===== Text =====
A big part of Mr Turnbull’s challenge is that customers of government agencies like Tax, Immigration and Centrelink can’t really shop around giving them a captive audience that has to take what it’s given — hardly an imperative for change.

That so-called ‘dead hand’ and siloed approach, where agencies often develop the same kinds of systems and capabilities differently many times over, is now what is clearly under fire.

To address the kind of intergovernmental ambivalence that sometimes confronted the Australian Government Information Management Office Mr Turnbull and the DTO’s approach seems to be a heavy amount of charm baited with the potential for innovative managers to be publicly recognised matched with the tacit threat of embarrassment for those who drag their heels.

It is understood that the DTO’s small number of staff will be almost entirely recruited, at least initially, from within the public sector with sources close to the project saying the calibre of talent and passion for productive reform was already in government was too often underestimated.

A further incentive for senior public servants to back the DTO is that unlike tech functions at the Department of Finance, the Communications portfolio can develop and set down policy as opposed to merely having to apply it.

Mr Turnbull also took an unashamed swipe at the often risk averse culture of agencies which could create the long term expense of impeding strategic progress for the short term saving of avoiding even minor failures in the pursuit of change.

The Communications Minister openly attacked the idea of hedging against future disruptions and uncertainty rather than seeking new opportunities to exploit from it.

“I hate the term future proofing, because it suggests the future is something we’ve got to protect ourselves against, [so we] build a big breakwater or a great wall,” Mr Turnbull said.

“What we should be doing is embracing the future. Recognise that there is unpredictability.”

“We want to break down all the inertia that comes from empire building,” Mr Turnbull said.

Not all empires may feel his passion for change.

A key philosophical and policy stance that underpins the DTO is that of open government and open data where publicly held information assets are made available essentially for free to external developers to play with to create new solutions that they can either market back to government or the public.

The pin-up example is the clutch of public transport apps like TripView that give passengers train, bus, tram and ferry times on smartphones that have been credited with increasing not just with traveller satisfaction, but boosting public transport patronage as well.
===== Recorded information =====
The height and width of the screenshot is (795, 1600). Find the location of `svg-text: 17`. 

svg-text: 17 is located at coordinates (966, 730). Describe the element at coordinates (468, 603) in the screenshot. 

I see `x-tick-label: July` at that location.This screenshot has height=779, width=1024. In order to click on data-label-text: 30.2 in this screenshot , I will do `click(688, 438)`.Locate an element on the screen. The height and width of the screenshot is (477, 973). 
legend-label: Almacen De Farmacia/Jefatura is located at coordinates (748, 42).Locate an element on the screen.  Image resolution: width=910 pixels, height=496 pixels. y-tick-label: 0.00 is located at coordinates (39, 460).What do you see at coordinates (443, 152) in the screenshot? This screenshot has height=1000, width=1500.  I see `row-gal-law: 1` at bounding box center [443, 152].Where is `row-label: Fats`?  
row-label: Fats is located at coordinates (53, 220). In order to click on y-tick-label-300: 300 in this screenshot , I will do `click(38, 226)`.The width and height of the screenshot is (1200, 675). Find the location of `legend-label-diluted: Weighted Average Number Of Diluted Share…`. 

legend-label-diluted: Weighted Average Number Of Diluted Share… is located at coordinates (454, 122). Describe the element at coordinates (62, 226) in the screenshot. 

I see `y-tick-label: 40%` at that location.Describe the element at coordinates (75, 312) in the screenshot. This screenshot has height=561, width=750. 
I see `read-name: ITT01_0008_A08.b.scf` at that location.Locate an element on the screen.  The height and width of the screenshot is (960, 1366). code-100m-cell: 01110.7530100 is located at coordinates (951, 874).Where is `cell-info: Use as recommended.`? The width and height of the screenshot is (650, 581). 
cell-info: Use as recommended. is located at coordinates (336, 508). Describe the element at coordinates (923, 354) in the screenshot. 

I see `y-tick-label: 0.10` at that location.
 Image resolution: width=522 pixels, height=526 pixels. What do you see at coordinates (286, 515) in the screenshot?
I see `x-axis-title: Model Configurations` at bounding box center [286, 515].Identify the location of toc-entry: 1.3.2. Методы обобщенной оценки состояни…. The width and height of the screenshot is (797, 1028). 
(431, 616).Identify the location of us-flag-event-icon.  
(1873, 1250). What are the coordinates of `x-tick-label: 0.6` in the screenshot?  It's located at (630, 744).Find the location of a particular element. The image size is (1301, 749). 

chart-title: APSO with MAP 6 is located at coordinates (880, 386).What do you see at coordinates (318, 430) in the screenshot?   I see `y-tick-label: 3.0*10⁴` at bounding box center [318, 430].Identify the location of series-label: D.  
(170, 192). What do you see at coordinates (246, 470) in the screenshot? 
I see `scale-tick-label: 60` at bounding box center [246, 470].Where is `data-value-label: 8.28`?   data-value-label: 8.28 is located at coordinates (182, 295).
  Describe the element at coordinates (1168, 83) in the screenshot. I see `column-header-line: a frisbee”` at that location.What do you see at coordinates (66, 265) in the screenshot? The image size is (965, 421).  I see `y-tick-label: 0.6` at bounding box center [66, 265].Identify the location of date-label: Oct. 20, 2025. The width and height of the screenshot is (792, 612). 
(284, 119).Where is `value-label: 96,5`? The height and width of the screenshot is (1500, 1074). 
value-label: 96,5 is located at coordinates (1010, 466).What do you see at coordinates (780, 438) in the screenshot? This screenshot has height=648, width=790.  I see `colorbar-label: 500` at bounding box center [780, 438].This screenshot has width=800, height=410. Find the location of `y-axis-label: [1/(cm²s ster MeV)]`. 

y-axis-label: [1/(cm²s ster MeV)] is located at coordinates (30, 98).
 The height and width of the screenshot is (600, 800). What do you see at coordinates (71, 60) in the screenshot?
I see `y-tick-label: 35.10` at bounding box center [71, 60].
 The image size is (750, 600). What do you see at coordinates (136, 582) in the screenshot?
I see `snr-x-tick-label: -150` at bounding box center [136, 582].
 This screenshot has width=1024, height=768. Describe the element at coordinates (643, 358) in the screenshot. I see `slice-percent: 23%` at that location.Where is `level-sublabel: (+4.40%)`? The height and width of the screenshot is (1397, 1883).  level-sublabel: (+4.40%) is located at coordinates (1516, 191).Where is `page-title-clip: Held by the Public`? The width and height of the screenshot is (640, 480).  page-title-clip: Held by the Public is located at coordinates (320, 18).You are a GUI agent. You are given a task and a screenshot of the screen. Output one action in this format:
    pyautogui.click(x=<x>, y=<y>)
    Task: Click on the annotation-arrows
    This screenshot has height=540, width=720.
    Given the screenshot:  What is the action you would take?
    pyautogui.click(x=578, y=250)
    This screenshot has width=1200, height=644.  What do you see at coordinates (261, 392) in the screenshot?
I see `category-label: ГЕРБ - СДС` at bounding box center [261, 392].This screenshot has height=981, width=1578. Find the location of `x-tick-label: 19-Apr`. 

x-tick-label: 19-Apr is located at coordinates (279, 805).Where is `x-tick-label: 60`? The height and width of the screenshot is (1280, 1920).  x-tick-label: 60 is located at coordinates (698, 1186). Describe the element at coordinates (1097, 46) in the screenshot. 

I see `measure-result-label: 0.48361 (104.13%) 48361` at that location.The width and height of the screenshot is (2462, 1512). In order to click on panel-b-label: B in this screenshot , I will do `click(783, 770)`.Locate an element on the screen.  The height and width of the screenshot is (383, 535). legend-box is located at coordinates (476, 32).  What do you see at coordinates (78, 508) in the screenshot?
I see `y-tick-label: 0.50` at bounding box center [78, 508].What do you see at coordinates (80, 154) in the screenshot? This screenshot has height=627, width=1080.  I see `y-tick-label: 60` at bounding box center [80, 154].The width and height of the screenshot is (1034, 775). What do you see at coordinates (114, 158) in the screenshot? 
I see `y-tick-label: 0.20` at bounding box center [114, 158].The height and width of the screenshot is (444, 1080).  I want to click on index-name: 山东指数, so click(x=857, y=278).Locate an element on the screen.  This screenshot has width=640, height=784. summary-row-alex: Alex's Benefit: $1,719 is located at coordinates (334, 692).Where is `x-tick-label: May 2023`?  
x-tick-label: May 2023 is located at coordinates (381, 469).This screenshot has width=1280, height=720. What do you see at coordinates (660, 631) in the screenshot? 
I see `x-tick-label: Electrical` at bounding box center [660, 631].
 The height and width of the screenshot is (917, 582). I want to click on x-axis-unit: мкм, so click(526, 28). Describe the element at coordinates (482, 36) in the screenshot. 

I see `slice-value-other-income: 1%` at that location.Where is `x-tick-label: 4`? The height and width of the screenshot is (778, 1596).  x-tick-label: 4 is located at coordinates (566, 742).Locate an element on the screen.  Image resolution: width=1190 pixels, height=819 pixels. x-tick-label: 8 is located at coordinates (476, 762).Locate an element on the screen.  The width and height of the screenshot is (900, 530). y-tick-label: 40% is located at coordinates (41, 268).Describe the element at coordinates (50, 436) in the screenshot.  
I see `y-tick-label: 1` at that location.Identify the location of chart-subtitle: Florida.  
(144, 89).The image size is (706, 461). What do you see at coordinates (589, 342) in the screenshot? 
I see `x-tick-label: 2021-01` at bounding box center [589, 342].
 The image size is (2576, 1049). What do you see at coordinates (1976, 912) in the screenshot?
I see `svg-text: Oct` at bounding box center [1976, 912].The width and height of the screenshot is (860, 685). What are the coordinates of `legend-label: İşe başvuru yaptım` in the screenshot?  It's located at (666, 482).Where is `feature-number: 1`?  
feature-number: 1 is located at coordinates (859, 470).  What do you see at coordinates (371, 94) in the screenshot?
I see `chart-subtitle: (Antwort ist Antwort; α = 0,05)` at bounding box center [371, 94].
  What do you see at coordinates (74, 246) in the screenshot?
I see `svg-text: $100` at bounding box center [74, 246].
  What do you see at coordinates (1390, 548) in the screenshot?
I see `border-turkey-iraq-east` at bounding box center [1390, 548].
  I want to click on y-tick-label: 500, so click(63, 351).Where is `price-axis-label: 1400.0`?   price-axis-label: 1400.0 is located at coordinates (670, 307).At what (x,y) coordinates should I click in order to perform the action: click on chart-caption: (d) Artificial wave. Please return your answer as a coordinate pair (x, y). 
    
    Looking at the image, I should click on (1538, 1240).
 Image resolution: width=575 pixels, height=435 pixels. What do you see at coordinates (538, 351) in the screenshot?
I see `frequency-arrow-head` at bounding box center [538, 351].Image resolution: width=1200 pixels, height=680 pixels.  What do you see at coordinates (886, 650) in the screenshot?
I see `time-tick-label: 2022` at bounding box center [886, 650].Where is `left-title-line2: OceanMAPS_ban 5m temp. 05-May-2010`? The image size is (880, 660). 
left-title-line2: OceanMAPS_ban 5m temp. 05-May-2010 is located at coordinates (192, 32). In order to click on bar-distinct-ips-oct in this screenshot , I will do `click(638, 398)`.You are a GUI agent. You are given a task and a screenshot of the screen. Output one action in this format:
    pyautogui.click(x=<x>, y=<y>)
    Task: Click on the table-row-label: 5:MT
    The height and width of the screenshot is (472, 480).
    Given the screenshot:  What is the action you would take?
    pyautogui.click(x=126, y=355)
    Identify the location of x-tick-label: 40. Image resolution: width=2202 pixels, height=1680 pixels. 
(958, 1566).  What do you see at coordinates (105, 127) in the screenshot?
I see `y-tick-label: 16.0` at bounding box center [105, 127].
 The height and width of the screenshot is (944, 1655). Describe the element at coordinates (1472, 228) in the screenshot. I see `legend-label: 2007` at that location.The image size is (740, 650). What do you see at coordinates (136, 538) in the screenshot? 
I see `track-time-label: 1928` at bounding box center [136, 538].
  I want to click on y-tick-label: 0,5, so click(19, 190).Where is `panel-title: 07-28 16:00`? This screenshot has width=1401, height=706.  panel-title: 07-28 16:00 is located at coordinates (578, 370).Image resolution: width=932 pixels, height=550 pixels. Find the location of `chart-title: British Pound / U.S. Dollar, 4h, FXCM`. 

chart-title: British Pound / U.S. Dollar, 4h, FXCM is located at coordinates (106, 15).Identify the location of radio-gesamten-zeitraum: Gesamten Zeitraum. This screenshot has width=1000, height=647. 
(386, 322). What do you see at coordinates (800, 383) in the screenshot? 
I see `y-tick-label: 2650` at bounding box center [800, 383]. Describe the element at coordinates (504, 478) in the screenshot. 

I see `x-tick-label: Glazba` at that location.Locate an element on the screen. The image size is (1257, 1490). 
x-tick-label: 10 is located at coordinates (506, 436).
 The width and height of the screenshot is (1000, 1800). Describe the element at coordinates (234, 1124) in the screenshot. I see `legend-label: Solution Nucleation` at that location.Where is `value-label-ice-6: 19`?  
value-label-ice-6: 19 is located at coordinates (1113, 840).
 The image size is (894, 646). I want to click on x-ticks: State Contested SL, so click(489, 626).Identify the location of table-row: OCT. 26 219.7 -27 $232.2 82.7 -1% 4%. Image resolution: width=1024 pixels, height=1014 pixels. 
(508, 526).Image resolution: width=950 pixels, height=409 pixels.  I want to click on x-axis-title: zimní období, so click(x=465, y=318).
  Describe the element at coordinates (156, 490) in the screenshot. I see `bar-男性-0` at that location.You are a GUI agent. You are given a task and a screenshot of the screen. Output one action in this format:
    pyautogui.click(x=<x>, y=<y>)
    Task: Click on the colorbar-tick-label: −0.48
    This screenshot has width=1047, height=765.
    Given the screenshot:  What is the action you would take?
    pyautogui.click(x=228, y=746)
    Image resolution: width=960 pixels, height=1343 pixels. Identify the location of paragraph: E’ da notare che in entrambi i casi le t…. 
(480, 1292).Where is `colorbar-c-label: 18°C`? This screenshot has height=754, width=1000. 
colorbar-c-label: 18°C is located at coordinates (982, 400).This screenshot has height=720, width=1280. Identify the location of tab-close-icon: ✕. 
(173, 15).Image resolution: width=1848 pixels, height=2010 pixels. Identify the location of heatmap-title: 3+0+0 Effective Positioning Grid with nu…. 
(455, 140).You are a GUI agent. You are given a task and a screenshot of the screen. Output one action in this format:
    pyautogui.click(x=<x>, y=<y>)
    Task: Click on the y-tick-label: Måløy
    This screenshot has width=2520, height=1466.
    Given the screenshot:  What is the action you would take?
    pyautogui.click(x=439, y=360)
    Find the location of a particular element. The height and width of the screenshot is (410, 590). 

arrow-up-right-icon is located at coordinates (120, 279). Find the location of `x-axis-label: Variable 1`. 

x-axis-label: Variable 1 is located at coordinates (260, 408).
=====
◆ **Brief**: Pick up the text on Mr Turnbull and the DTO after its last sentence and write the next part.

◆ **Response area**:
However Mr Turnbull has also conceded that there are hold-out agencies that now derive substantial revenue by selling their data assets to industry and the public and would have to take a financial hit if they opened-up access to data for free.

One of those is the Australian Securities and Investment Commission that charges substantial and unpopular fees to access its holdings of corporate financial documents that largely put it beyond the reach of small developers looking to build new applications.

Although Mr Turnbull has previously remonstrated over the shackles ASIC’s fees place on creating new applications, there is far less clarity on how such income streams might be replaced or compensated for.

Mr Turnbull’s own department is also acutely aware of the nuances, complexities and challenges the open data agenda brings with it.

At the Locate15 geospatial conference in Brisbane in March, Department of Communications Secretary, Drew Clarke, acknowledged although government data could be made available for free as an asset, its creation usually incurred a cost that organisations had for some time either wholly or partly tried to recover.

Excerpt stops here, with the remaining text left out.